Through the 1970s the popularity of home scoot building declined with the rising costs of a critical component to the design: the engine. In the early days of the scoot era, there was a surplus of aeroplane engines following World War One. As these engines became less available, they became increasingly more expensive. Then came the invention of the snowmobile — more accessible to obtain and just as reliable for getting around on solid ice conditions.

Scoots are, above all, a means of transportation and are still relied on by full-timers when the ice break up hits. Beausoleil First Nation continues to use a small fleet of scoots to shuttle supplies and community members between Chimnissing (Christian Island) and the mainland today. BFN member and scoot operator Marcel Monague explains “Right now we have three scoots on the island, our big one holds up to nine people plus gear. We also have a hovercraft that carries more passengers.” Passengers can include any community members.

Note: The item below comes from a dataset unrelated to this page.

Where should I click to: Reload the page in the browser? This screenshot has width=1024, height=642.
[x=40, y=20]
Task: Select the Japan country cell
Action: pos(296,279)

Some who have business at the Band Office or even students going to school on the mainland. “We generally use the scoots to get to the mainland during the break up when the ice is too unreliable for ski-doos,” says Monague.

Shaped by the ingenuity and determination of the full-timers — the scoot exhibits the wildly inventive and self-reliant nature of the communities living among the Thirty Thousand Islands. So long as there are full-timers, there will be scoots buzzing and blazing across the icy waters of Georgian Bay.